DOCUMENT SEGMENT Start Marker
Pre-University Paper 2009 27 Pages

Didactics - English - Applied Geography

Excerpt

TABLE OF CONTENTS

1. Introduction

2. A short overview on Malta´s history

3. Evaluation of my language course at Linguatime Language School in Malta in comparison to my own expectations

4. Comparison between two language schools in Malta

5. Conclusion

6. References

7. Appendix

1. Introduction

In the past few years I recognized more and more students going on language courses abroad. Not only course in the U. S., but also courses within Europe strongly increase in popularity. There is a great variety of tender, from language courses that take only a few weeks or months, to so-called High-School-Years, professional business courses and even work and travel programs. At a first glance, it is very difficult to decide what to choose, but I would like to concentrate on language courses for students that last only a few weeks. I wanted to know why this is so fashionable nowadays and I began to think about this topic more intensively. I asked myself if this would not be a great thing for me to do, too.

In the following pages I am going to examine such language courses in detail. I will present the different types of courses you can choose and the selection of accommodation available.

There will also be an evaluation. I lead through a survey at Linguatime Language School in Sliema, Malta, to find out why so many students go on language holidays and if there is any progress possible at all. It has two parts, A and B. I distributed one at the beginning and one at the end of my stay in Malta to see if the students’ expectations were fulfilled or not. There can be seen positive and negative aspects that hopefully reveal the real image of such a trip.

After my evaluation I am going to compare two particular language schools in Malta, the aspects will be the variety of courses, the accommodation types, the prices and the teachers.

As a last point, in my conclusion, I am going to sum up the evaluation, so you will be able to see for yourself if such language courses really keep their promises. But at first, I want to have a closer look on the history of the country I chose for my stay. Malta has always been an interesting country for me because so many different cultures left their remains on its grounds. And although it is close to the African coast, it is still a part of Europe, which makes the journey much easier. Another advantage of Malta is the currency, for they have obtained the Euro in 2004. The thing I liked best of this island is that they have English as an official language. There are not so many countries so far in the south where you can speak English with native speakers and enjoy the warm climate as well; especially not in Europe.

2. short overview on Malta’s history

Today, you can detect many leftovers of cultures and peoples that once in history lived in Malta.

It all begins very early, at 5200 B. C., when the first settlers from Sicily left their traces on Maltese grounds and lived in caves and other primitive housings. Around the year 4000 B. C. until 2500 B. C., strange and mysterious temples were built out of huge stones on Malta and Gozo and a great number of female sculptures have been found. The most famous one is called “The Sleeping Woman“. This has been the era of the temple-builders.
DOCUMENT SEGMENT End Marker
PROBLEM:
In the paper on language courses in Malta, at which school was the survey carried out? The data below is separate material and not part of the paper.
DATA TO EXAMINE Start Marker
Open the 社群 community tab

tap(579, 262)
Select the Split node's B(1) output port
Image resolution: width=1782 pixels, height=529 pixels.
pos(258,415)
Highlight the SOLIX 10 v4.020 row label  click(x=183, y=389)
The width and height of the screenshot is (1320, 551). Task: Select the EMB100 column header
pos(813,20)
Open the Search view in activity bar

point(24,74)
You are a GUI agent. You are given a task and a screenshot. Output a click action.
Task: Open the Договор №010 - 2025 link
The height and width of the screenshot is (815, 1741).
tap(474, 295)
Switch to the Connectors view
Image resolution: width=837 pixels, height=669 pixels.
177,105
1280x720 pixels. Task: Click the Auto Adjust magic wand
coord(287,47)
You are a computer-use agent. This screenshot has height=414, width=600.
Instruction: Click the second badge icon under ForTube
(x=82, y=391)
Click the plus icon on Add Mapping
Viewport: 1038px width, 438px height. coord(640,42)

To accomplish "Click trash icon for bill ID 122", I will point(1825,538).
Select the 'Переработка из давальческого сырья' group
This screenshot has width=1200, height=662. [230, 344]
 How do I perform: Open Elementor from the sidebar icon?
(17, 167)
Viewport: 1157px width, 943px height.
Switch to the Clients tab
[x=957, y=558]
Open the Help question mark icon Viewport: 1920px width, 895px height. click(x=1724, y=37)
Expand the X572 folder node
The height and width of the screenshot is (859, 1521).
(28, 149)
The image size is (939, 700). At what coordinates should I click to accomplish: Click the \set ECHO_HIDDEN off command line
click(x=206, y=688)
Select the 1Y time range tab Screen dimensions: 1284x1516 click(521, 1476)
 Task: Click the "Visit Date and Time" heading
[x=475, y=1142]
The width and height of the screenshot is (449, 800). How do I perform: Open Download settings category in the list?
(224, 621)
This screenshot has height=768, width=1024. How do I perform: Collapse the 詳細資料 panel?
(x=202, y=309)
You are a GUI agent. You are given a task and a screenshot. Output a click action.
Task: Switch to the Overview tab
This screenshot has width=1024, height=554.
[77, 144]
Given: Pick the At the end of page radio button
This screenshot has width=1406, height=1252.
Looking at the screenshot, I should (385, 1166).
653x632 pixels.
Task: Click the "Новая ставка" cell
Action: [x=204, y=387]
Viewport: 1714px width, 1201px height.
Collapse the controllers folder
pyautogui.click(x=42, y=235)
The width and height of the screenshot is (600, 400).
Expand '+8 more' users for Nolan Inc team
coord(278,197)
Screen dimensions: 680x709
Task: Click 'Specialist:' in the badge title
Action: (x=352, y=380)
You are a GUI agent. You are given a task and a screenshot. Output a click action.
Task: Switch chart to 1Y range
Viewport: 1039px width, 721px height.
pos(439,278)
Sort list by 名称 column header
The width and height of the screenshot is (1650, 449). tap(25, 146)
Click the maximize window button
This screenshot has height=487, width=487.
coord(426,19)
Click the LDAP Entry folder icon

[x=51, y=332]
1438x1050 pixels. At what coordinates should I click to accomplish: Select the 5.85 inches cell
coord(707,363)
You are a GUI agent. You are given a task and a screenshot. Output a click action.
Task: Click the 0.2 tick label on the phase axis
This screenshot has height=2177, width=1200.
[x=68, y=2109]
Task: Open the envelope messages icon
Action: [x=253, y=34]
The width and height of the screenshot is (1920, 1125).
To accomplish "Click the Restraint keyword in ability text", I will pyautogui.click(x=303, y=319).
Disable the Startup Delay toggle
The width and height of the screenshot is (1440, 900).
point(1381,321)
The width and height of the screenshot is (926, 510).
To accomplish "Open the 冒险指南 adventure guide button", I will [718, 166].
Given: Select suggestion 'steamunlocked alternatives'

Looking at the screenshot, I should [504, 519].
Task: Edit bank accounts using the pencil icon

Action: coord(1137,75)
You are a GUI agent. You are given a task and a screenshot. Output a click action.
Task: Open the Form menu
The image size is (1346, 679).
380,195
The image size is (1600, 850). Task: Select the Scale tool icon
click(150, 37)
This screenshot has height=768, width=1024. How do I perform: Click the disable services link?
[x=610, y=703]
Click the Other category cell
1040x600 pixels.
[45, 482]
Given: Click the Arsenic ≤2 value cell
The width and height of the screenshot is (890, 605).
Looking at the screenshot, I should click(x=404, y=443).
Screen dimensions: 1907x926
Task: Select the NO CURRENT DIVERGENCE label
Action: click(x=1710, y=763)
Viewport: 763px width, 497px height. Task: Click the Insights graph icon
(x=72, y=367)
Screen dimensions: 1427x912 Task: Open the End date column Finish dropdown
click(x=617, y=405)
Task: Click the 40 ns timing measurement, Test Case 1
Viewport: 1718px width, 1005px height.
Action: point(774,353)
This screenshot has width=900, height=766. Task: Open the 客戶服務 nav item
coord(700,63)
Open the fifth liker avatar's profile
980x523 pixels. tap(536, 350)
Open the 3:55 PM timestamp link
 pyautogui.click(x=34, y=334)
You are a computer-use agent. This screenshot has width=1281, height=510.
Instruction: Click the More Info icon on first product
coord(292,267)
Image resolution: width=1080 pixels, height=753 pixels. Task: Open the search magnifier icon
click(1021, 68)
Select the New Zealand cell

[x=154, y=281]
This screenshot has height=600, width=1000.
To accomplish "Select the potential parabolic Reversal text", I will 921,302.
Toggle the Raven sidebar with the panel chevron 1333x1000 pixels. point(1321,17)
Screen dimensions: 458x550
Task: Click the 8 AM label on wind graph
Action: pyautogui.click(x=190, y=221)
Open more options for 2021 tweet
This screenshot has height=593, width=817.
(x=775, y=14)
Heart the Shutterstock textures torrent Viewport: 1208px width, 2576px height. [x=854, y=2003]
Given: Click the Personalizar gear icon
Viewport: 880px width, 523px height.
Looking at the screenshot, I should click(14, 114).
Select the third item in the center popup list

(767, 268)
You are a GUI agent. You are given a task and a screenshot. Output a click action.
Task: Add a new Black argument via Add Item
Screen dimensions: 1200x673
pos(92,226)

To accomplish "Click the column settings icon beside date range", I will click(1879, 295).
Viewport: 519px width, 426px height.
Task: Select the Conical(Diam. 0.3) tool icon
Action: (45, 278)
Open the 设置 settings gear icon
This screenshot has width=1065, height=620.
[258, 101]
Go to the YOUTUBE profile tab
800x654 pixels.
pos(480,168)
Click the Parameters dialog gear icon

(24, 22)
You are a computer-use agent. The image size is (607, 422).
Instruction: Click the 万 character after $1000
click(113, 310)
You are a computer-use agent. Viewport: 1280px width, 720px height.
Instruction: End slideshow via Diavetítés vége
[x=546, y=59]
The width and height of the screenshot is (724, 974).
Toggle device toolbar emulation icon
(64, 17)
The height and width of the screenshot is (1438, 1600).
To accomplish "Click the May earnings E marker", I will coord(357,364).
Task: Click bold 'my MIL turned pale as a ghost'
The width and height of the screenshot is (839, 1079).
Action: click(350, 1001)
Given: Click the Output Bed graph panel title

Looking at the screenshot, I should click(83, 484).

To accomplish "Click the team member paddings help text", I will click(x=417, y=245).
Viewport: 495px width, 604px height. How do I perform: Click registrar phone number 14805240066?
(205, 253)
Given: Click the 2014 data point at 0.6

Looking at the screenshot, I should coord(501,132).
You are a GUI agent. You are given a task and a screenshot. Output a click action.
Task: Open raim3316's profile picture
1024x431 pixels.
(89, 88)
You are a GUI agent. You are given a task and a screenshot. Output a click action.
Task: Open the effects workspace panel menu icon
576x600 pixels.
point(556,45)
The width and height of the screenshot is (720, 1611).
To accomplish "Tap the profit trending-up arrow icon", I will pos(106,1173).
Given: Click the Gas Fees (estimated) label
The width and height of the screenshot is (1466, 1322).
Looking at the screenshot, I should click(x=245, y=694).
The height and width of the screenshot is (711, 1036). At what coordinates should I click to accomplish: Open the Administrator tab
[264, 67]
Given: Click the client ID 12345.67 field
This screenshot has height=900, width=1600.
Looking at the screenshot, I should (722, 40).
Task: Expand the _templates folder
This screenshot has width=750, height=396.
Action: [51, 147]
DATA TO EXAMINE End Marker
TASK SOLUTION:
Linguatime Language School in Sliema, Malta.